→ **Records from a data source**
|---|
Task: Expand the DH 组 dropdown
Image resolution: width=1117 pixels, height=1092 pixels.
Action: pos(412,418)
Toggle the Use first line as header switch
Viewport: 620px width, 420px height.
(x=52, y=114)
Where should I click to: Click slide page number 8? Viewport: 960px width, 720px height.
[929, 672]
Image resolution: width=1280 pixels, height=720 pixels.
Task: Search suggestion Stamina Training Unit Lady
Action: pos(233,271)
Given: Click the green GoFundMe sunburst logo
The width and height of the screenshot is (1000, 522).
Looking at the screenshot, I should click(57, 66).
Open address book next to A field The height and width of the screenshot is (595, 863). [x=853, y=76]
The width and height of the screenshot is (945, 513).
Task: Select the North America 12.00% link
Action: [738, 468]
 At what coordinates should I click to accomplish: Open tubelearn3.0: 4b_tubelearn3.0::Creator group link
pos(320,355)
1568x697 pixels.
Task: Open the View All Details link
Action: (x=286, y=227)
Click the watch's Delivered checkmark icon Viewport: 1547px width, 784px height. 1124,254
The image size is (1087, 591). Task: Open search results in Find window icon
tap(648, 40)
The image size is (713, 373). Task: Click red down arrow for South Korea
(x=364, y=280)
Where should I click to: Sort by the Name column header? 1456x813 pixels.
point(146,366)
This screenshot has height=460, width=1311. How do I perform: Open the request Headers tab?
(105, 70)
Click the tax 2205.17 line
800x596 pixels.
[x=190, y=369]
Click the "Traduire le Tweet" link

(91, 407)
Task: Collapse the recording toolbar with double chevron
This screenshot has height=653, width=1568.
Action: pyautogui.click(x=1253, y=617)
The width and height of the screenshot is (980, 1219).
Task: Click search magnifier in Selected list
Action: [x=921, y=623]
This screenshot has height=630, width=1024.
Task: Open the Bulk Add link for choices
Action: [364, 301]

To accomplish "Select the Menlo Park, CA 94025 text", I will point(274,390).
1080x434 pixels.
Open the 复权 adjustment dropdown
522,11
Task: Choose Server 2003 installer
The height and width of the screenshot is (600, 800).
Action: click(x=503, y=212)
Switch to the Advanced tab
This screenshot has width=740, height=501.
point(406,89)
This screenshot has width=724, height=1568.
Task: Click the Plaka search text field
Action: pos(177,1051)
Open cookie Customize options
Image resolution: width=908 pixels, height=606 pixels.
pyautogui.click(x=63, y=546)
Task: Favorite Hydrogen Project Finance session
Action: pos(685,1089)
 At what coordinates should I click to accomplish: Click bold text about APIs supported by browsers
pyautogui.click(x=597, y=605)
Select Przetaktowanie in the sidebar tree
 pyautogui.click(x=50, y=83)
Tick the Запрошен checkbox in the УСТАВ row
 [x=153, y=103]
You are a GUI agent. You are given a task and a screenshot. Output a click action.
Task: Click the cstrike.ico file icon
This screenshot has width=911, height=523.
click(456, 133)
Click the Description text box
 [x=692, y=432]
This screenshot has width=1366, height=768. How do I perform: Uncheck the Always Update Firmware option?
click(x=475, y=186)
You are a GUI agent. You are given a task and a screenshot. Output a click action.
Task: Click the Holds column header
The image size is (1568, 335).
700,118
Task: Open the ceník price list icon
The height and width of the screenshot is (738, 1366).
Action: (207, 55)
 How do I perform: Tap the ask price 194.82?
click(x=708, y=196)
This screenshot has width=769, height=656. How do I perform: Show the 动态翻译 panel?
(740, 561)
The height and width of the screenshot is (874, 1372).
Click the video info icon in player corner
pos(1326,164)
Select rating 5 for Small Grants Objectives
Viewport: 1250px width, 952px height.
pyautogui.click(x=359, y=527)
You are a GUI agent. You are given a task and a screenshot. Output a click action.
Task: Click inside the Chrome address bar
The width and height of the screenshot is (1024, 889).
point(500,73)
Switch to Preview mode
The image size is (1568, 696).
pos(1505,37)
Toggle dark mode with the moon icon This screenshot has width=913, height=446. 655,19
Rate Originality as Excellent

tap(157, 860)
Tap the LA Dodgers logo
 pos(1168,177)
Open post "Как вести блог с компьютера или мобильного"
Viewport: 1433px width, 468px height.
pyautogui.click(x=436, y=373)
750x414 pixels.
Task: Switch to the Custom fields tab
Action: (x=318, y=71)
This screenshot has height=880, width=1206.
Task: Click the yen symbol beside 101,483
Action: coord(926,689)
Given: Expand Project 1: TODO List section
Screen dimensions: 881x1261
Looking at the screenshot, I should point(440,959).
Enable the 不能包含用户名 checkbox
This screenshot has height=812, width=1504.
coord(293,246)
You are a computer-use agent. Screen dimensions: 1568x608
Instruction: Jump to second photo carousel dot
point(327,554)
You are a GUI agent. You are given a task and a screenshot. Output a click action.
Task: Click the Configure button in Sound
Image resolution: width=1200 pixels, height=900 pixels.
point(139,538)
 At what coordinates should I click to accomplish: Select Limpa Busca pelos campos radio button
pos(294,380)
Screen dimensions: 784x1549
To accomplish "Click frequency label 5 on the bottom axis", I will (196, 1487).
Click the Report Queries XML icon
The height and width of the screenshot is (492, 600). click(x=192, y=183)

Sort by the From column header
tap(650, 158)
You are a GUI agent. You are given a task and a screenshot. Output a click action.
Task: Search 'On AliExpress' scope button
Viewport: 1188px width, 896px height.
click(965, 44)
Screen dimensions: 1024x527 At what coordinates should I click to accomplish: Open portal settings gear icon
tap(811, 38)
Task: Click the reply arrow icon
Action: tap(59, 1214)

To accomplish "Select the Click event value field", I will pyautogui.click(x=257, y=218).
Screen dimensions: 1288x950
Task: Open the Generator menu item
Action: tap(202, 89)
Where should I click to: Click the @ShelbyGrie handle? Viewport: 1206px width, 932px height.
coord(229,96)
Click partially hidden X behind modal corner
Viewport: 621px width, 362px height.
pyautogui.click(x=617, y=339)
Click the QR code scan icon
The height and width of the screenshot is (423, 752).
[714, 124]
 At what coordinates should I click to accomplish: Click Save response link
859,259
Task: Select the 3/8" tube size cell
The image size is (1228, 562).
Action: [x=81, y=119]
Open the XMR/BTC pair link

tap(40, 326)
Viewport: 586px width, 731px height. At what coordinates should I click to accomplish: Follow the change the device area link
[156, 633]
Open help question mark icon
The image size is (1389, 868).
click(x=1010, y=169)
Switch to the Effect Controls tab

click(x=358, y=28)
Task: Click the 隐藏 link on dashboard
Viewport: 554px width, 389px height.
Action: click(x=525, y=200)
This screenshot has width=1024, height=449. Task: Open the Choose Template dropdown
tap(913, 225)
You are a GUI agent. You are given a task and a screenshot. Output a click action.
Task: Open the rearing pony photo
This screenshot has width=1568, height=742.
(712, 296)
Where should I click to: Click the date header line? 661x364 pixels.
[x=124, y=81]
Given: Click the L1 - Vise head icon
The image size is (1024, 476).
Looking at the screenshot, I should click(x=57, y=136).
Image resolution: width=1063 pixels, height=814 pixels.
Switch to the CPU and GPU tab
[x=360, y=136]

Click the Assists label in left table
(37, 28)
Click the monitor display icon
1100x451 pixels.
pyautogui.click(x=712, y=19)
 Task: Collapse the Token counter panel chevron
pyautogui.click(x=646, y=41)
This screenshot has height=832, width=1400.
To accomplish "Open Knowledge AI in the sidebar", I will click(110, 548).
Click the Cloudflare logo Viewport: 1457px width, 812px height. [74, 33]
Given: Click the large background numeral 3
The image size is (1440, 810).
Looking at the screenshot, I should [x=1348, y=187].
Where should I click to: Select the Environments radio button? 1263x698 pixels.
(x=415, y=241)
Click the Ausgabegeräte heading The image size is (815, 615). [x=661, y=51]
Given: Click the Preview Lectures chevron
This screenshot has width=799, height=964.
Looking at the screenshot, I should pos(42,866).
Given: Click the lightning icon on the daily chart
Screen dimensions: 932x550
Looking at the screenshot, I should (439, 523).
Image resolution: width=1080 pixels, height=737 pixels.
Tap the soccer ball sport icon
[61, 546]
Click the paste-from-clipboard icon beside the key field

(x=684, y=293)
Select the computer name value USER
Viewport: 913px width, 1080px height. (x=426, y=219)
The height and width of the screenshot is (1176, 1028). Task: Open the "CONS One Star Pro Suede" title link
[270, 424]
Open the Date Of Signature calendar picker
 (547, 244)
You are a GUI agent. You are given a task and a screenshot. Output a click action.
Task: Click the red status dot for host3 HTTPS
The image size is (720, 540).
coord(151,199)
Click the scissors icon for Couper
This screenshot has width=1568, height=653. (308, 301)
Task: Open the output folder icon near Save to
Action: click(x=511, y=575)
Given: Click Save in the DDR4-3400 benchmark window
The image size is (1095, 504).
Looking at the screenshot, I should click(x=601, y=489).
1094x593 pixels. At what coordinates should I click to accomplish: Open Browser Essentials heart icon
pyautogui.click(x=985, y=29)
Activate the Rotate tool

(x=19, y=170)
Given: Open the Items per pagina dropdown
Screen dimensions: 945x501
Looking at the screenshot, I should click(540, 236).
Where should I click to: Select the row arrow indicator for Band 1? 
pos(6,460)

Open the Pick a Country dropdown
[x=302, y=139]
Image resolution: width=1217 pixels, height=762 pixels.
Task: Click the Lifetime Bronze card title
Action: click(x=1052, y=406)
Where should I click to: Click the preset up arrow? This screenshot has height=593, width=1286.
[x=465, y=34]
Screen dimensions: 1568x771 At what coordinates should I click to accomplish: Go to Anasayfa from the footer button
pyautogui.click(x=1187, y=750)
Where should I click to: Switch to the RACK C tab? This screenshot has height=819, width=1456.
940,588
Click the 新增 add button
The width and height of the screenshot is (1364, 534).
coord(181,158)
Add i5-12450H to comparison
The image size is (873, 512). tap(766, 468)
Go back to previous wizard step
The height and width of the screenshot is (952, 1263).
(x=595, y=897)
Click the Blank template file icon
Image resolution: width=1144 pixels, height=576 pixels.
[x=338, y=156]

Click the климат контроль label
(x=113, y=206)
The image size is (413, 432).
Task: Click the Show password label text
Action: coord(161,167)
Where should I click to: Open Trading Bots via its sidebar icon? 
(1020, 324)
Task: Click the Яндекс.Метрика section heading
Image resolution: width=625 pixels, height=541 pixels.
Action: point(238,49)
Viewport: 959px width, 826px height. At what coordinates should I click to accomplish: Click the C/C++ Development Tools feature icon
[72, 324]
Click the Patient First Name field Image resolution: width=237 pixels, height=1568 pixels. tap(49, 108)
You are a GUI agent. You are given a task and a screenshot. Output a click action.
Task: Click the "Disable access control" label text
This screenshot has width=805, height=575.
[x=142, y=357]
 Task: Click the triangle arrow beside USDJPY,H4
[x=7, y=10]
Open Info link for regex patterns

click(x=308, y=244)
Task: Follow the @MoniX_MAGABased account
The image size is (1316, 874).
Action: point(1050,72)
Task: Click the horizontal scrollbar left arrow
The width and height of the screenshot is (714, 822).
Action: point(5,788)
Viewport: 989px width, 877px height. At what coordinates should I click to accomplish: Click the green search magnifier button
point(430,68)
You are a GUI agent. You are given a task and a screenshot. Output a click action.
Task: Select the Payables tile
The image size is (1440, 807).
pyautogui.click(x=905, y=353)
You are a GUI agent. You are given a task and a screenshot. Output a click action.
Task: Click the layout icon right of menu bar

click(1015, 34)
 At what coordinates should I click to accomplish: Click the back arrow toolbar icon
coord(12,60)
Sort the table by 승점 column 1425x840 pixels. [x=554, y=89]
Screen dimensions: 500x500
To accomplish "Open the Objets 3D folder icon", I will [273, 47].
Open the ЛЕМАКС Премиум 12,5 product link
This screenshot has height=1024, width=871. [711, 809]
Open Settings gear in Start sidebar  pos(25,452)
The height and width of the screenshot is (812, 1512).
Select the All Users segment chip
|---|
→ **What needs to be done**
Exactly and only the lines from the one containing "The width and height of the screenshot is (714, 822)." to the end of the entries above are to be written out.

→ **Written answer**
The width and height of the screenshot is (714, 822).
Action: point(5,788)
Viewport: 989px width, 877px height. At what coordinates should I click to accomplish: Click the green search magnifier button
point(430,68)
You are a GUI agent. You are given a task and a screenshot. Output a click action.
Task: Select the Payables tile
The image size is (1440, 807).
pyautogui.click(x=905, y=353)
You are a GUI agent. You are given a task and a screenshot. Output a click action.
Task: Click the layout icon right of menu bar

click(1015, 34)
 At what coordinates should I click to accomplish: Click the back arrow toolbar icon
coord(12,60)
Sort the table by 승점 column 1425x840 pixels. [x=554, y=89]
Screen dimensions: 500x500
To accomplish "Open the Objets 3D folder icon", I will [273, 47].
Open the ЛЕМАКС Премиум 12,5 product link
This screenshot has height=1024, width=871. [711, 809]
Open Settings gear in Start sidebar  pos(25,452)
The height and width of the screenshot is (812, 1512).
Select the All Users segment chip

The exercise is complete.